Section 39 prescribes the methodology for computing 'actual cost' of an asset for depreciation purposes — substantive equivalent of 1961 s. 43(1) . The substantive rule (sub-sections (1)-(3)): actual cost = purchase price + freight +…
39
ITA 2025 · Section 39
Section 39 — COMPUTATION OF ACTUAL COST
Section 39 prescribes the methodology for computing 'actual cost' of an asset for depreciation purposes — substantive equivalent of 1961 s. 43(1). The substantive rule (sub-sections (1)-(3)): actual cost = purchase price + freight + installation + commissioning + interest on borrowings up to date of put-to-use, less any specific subsidies / incentives received from Government. Sub-section (4) lays down a 13-row TABLE prescribing actual cost in 'specified circumstances' — amalgamation, demerger, inventory-conversion, gift / inheritance, building-conversion, holding-subsidiary transfer, reacquisition, lease-back, scientific-research-cessation, NR-asset import, stock-exchange corporatisation, s. 46-deduction interaction, and pre-put-to-use interest. Each row has its own actual-cost rule.
STATUTORY ARCHITECTURE
Section 39 establishes the 'actual cost' concept — the foundation for depreciation u/s 33 and capital gains u/s 67-91. The 13-row Table in sub-section (4) consolidates what were Explanations 1-13 in 1961 s. 43(1), giving each specified-circumstance its own row. Sub-sections (5) and (6) operate as anti-avoidance overrides — where AO is satisfied that asset transfer was tax-motivated, he can substitute his own determination of actual cost (with JCIT prior approval). The 'put-to-use' date is the line — interest on borrowings up to that date is part of actual cost (capitalised); interest from put-to-use date onwards is revenue (deductible u/s 32).
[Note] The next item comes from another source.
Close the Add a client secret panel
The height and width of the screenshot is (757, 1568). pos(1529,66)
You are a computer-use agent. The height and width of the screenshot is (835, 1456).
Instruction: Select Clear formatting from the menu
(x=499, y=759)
JUDICIAL EVOLUTION — Capital Subsidy (P.J. Chemicals)
The Supreme Court in CIT v. P.J. Chemicals Ltd., (1994) 210 ITR 830 (SC), held that GENERAL incentive subsidies received from Government — not specifically tied to the cost of an asset — do NOT reduce the actual cost u/s 43(1) [now s. 39]. Only subsidies SPECIFICALLY tied to the asset's purchase reduce actual cost.
HELD: Subsidy received from the Government as an incentive for setting up an industry in a backward area, where there is no specific connection between the subsidy and the asset's cost, does NOT reduce the actual cost of the asset u/s 43(1). The general-purpose nature of the subsidy means the recipient retains full depreciation benefit on the asset's gross cost. (per P.J. Chemicals ¶ 23).
FA 1998 inserted Explanation 10 to s. 43(1) [now s. 39(1)(d) + s. 39(2) of 2025 Act] reversing the P.J. Chemicals position prospectively — even general subsidies now reduce actual cost. Pre-FA 1998 amalgamations and acquisitions remain governed by P.J. Chemicals.
JUDICIAL EVOLUTION — Pre-Operative Interest (Challapalli Sugars)
Challapalli Sugars Ltd. v. CIT, (1975) 98 ITR 167 (SC) — interest paid on borrowings used for acquisition of capital asset PRIOR to commencement of production is to be capitalised as part of actual cost. Codified now in s. 39(4) Sl. No. 13 — interest after put-to-use is excluded from actual cost.
PLANNING NOTES
(i) Maintain a master 'actual cost' worksheet for each asset — segregating purchase price + freight + installation + put-to-use interest. (ii) For Government subsidies, post-FA 1998, the subsidy reduces actual cost regardless of specificity (overruled P.J. Chemicals). Pre-FA 1998, only specifically-tied subsidies reduce. (iii) For amalgamation / demerger / holding-subsidiary transfers (Sl. Nos. 1, 2, 6 of Table), the actual cost preservation rule maintains transferee's depreciation continuity. (iv) For NR-bringing-asset-to-India (Sl. No. 10), the depreciation-as-if-used-in-India formula applies — track historical depreciation as if Indian. (v) For s. 46 deduction interaction (Sl. No. 12), do NOT claim depreciation on the same capital expenditure — single-route benefit. (vi) Pre-operative interest must be capitalised; post-put-to-use interest is revenue (s. 32 deduction). Track precisely.